On peut très-bien se passer des raisins de Damas, moyennant les raisins de Provence, je veux dire quant à l’usage pharmaceutique ; car quant à l’usage diététique, les premiers sont d’un goût peu agréable, & on ne les sert jamais sur nos tables. Les raisins de Corinthe ne paroissent pas non-plus dans nos desserts, on les emploie seulement dans quelques ragoûts, & dans quelques pâtisseries ; mais beaucoup plus chez quelques peuples nos voisins, que chez nous.

Les raisins secs contenant ce suc doux & mielleux, dont nous avons parlé au commencement de cet article, beaucoup plus concentré ou rapproché que le raisin frais le plus doux & le plus mûr, on peut déduire les qualités diététiques des uns, de ce que nous avons observé de celles des autres. Cependant si on mange modérément des raisins secs à la fin du repas, ils n’incommodent point ordinairement, & sur-tout si on boit par-dessus de l’eau pure ; car l’eau est le remede direct & infaillible de l’épaississement incommode de la salive qu’occasionnent tous les corps très-doux : ainsi on en boit utilement encore sur le raisin frais très-doux. Les usages pharmaceutiques des raisins secs sont plus étendus, on les emploie d’abord dans plusieurs compositions magistrales, ils font ordinairement avec les autres fruits doux & secs, comme figues, dattes, &c. la base ordinaire des tisanes pectorales. On les regarde comme éminemment pectoraux. Voyez Pectoral & Figue, Matiere médicale. On vante chez eux une qualité adoucissante, plus générale & capable d’affecter les reins, la vessie, le foie, &c. tous effets fort douteux, aussi bien que le pectoral ; car ce suc doux n’est autre chose que le suc nourrissant végétal, très-pur, qui ne peut arriver aux reins, à la vessie, &c. qu’après avoir été digéré, & par conséquent changé, réduit à l’état très-commun de chyle, &c. Voyez Doux, chimie ; Doux, diete, Incrassant, Muqueux, Nourrissant, &c. On les emploie plus utilement à masquer le goût de certains remedes désagréables, & principalement du séné. Il est encore suffisamment parlé de cet usage, qui est aussi propre à la figue seche, & aux autres substances analogues, à l’article Figue, Matiere médicale, voyez cet article. Voyez aussi l’article Correction, Pharmacie.

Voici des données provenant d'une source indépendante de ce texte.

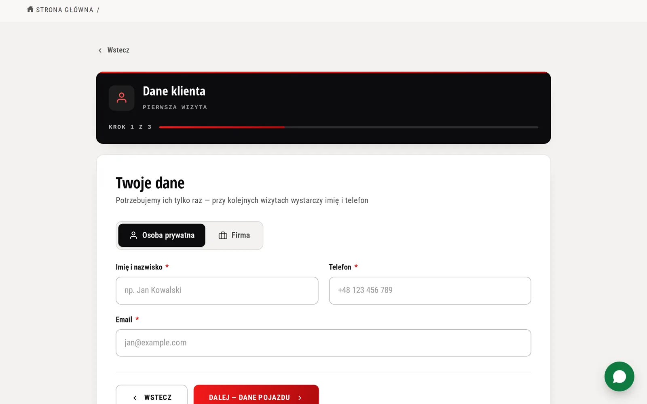Click the left chevron next to Wstecz at top
647x404 pixels.
(100, 51)
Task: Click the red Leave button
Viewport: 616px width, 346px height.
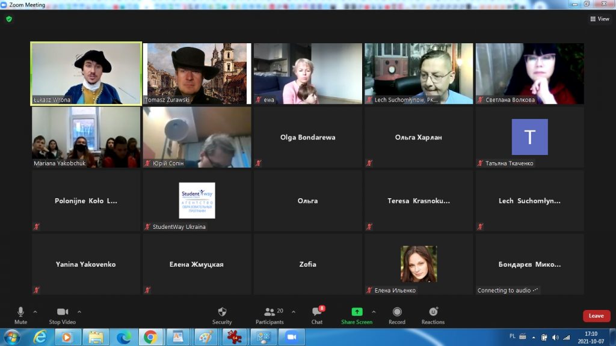Action: [x=596, y=316]
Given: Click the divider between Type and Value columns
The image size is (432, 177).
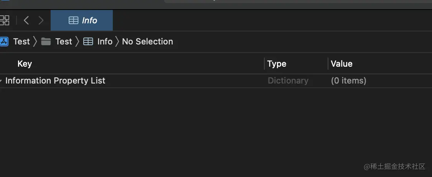Looking at the screenshot, I should (x=328, y=64).
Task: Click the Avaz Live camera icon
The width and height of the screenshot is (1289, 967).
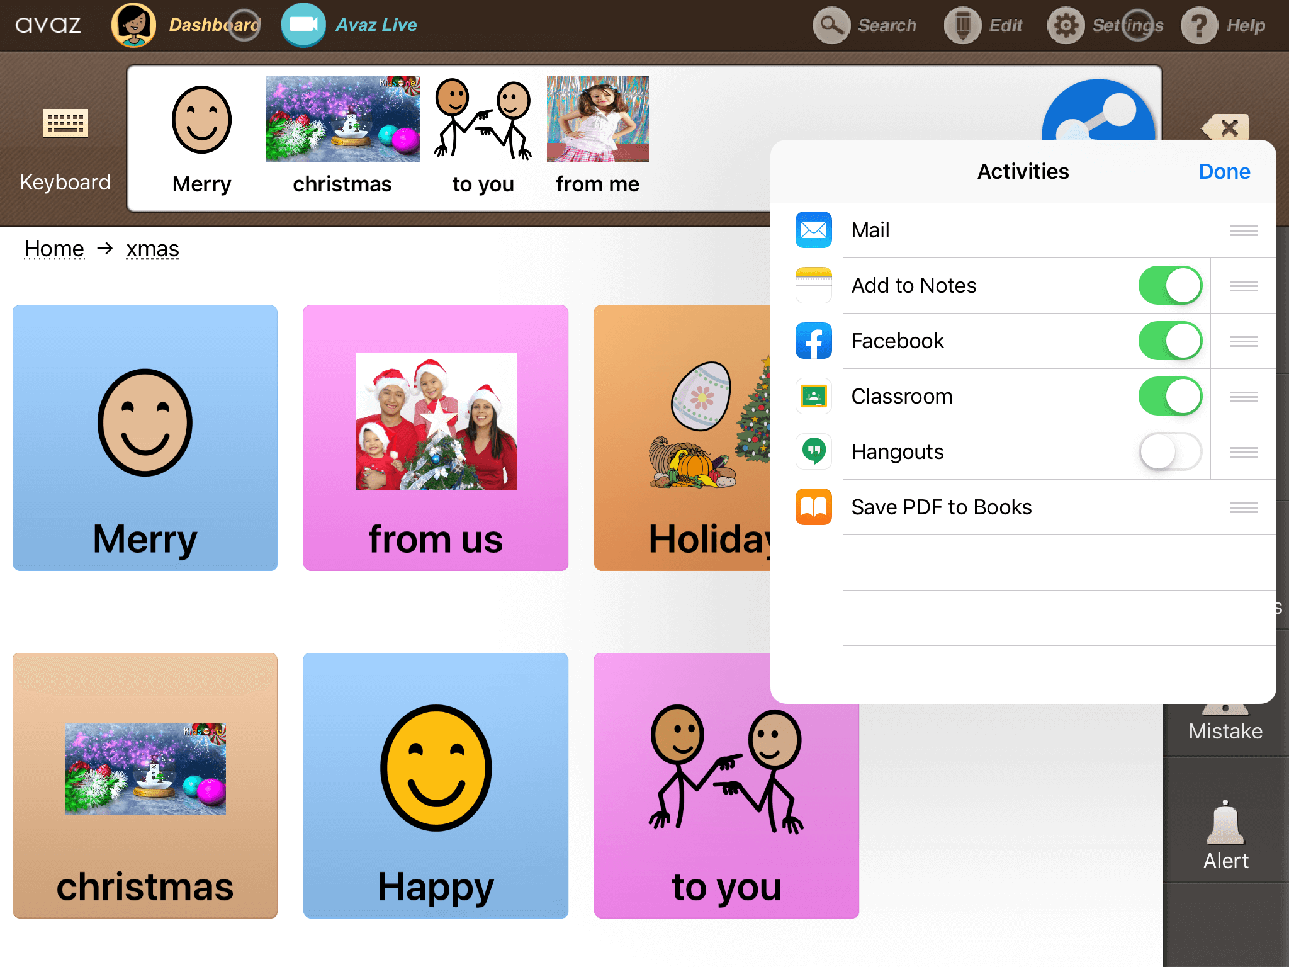Action: (303, 25)
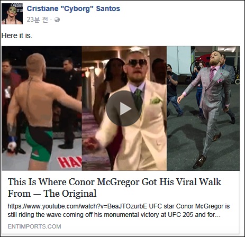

Les raisins secs entrent dans plusieurs compositions pharmaceutiques, ceux de Provence en particulier, sont demandés dans la pharmacopée de Paris, pour le sirop d’érysimum, pour celui de guimauve, de Fernel, & pour l’électuaire lénitif ; & ceux de Damas, pour le sirop de Rossolis composé, & pour le sirop de tortue. (b)

Raisin, (Critiq. sacrée.) l’abondance des vignobles de la Palestine a donné lieu dans le vieux Testament à des comparaisons & façons de parler communes, tirées du raisin qui croissoit merveilleusement dans ce pays là. Nous lisons dans les Nomb. xiij. 24. qu’on en choisit un sep exprès, qui fut porté par deux hommes sur un bâton au camp de Cadé-borne. Aussi Moïse défendit aux Israelites d’être trop exacts à couper toutes les grappes des seps, & leur ordonna d’en laisser subsister pour les pauvres, Deuter. xxiv. 21. & Lévit. xix. 10. C’est par cette raison que l’Ecriture désigne une destruction totale par la similitude d’une vigne que l’on dépouille jusqu’à la derniere grappe. Lévit. vj. 9.

Le sang du raisin, c’est le vin. Il lavera son manteau dans le sang du raisin. Genèse, xlix. 11. C’étoit un proverbe qui signifioit, il établira sa demeure dans un pays de vignoble.

Les peres ont mangé le raisin verd, & les dents des enfans en sont agacées. Ce passage d’Ezéchiel, xviij. 2. ou plûtôt cette façon de parler proverbiale, vouloit dire que les peres ont transgressé la loi, & que leurs enfans en ont souffert. (D. J.)